The Telltale But
“He’s a nice guy, but…”
If I had a dollar for every time I heard this… I’d be rich!!!
Girls (and boys, of course) are trained from birth to excuse every single shitty thing a creature with a penis does. It can be anything from lying, to stealing, to fighting, to some pretty heinous stuff. But boys will be boys, so it’s all good. And conversely, girls and boys are trained to criticize and mete punishment out for everything that girls and women do, innocuous or not.
As girls turn into women, they adopt a convenient little survival mechanism that a) helps them rationalize poor decisions they make about men, b) keeps them in the good books of compliance with men and handmaidens, and c) just makes life marginally easier on the surface and in the short-run.
This little mechanism is, “He did/does xyz, but he’s a nice guy.” In that single sentence, you immediately know the guy isn’t nice.
‘But’ is a contrast word.

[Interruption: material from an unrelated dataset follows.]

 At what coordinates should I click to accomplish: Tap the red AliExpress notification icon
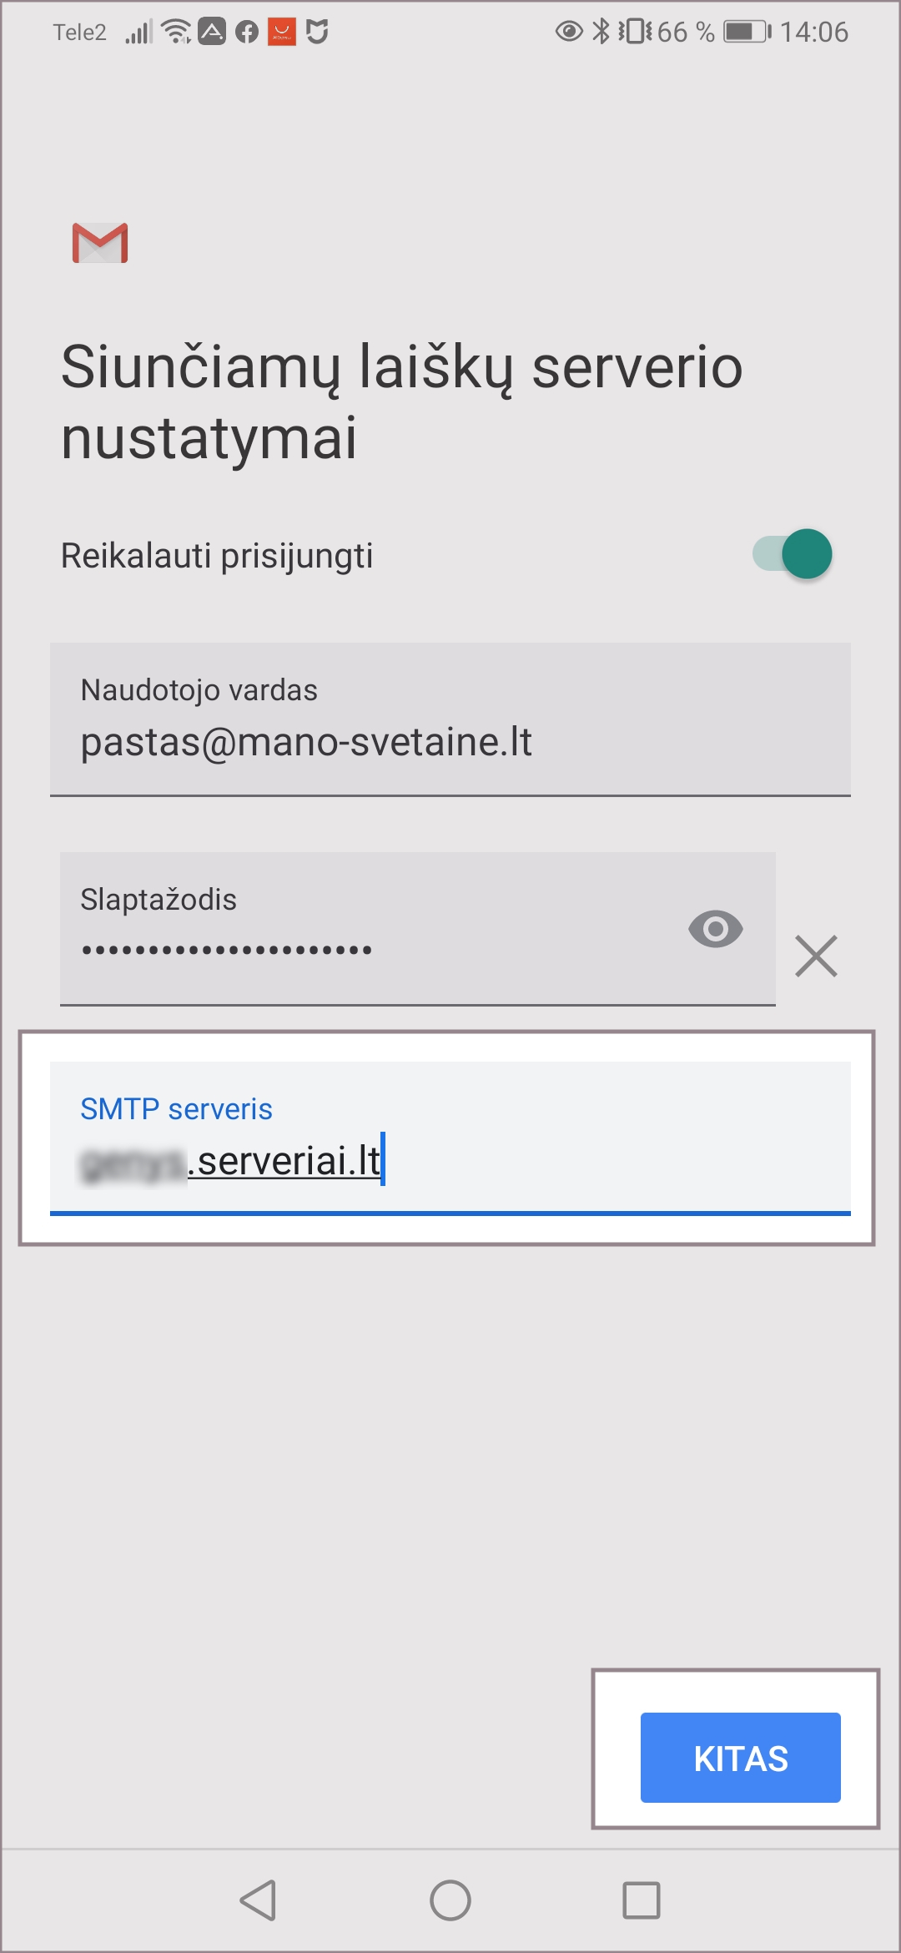pos(282,33)
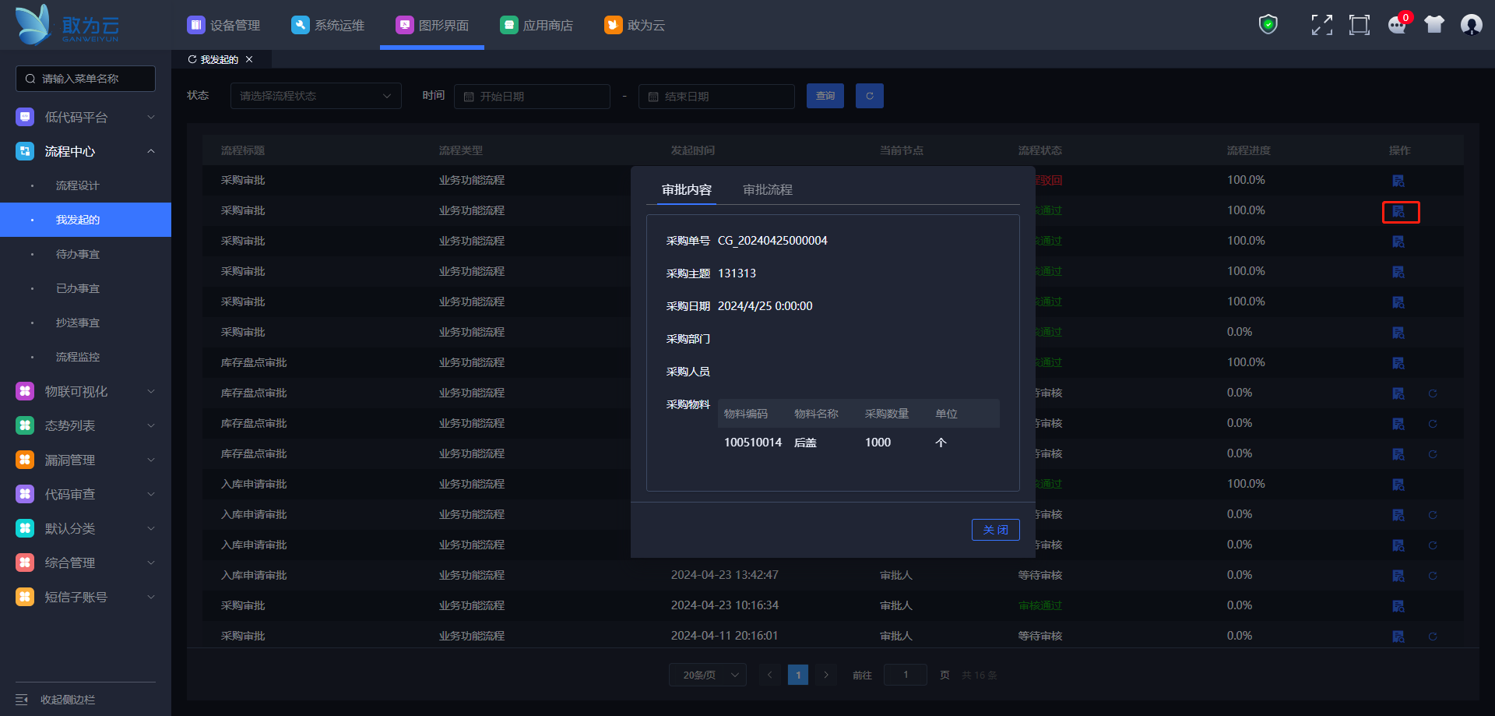Click the menu name search box
The height and width of the screenshot is (716, 1495).
click(x=86, y=79)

Sometimes, contrasts can exist harmoniously:
He is tall, but fat.
In this case, it is possible to be both tall and fat without being a freak of nature or a paradox.
However, when women start talking about men’s behaviour and personalities using ‘but’ in an effort to defend an asshole, excuse something that has just happened to her at the hands of an asshole, or to placate or dismiss someone who has witnessed or suffered at the hands of a Super Nice Guy TM, the contrast can’t possibly exist.

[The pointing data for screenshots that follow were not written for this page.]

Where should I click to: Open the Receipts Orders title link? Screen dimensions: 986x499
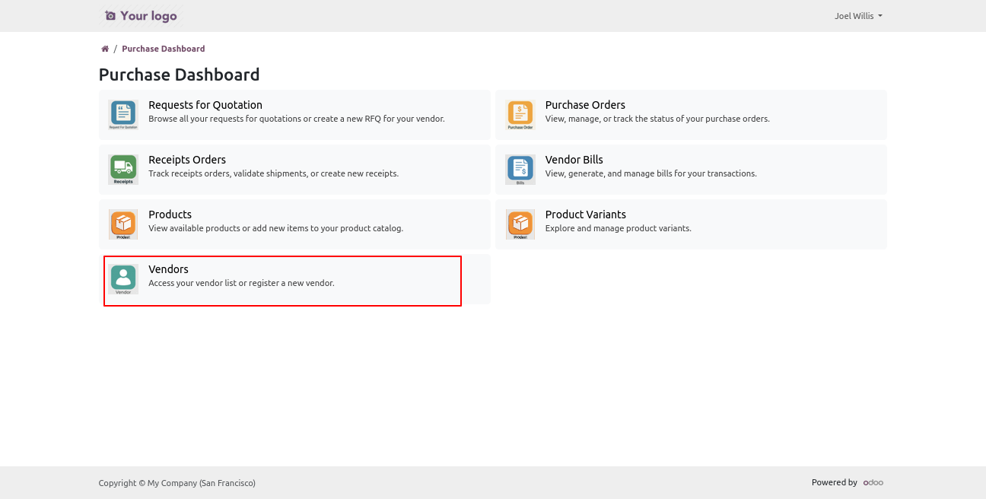(x=187, y=160)
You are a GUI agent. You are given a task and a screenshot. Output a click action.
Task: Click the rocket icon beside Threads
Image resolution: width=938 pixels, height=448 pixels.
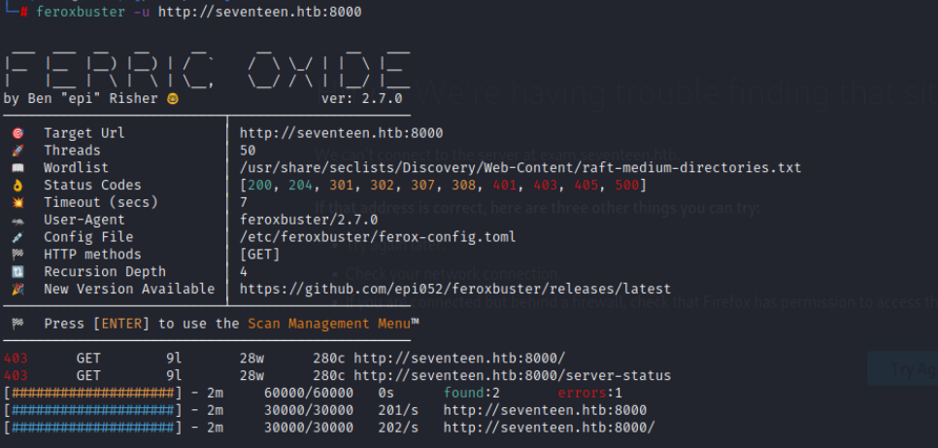coord(17,151)
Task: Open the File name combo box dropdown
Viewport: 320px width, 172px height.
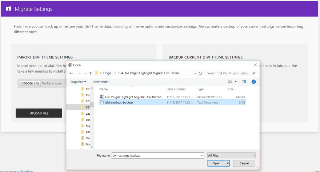Action: 202,155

Nice people don’t do shitty things to others. Or conversely, people who do shitty things to others are definitely not nice folks.
So next time you hear a girlfriend, mother, sister, daughter, coworker or other woman tell you how the boyfriend who calls her a ‘fat bitch’ is actually a nice guy except for when he drinks and trundles out the misogyny that lies beneath his sober exterior, you know she is just trying to survive in a world where men hate her.
Oh how I’d love to say, “I’m a nice lady, but I use weaponry on violators of women” and be excused just like men are. Actually, I’d probably use ‘and’ rather than ‘but’, because I think nice women have a duty to carry out public service acts of niceness such as eliminating those who commit crimes against them and their sisters.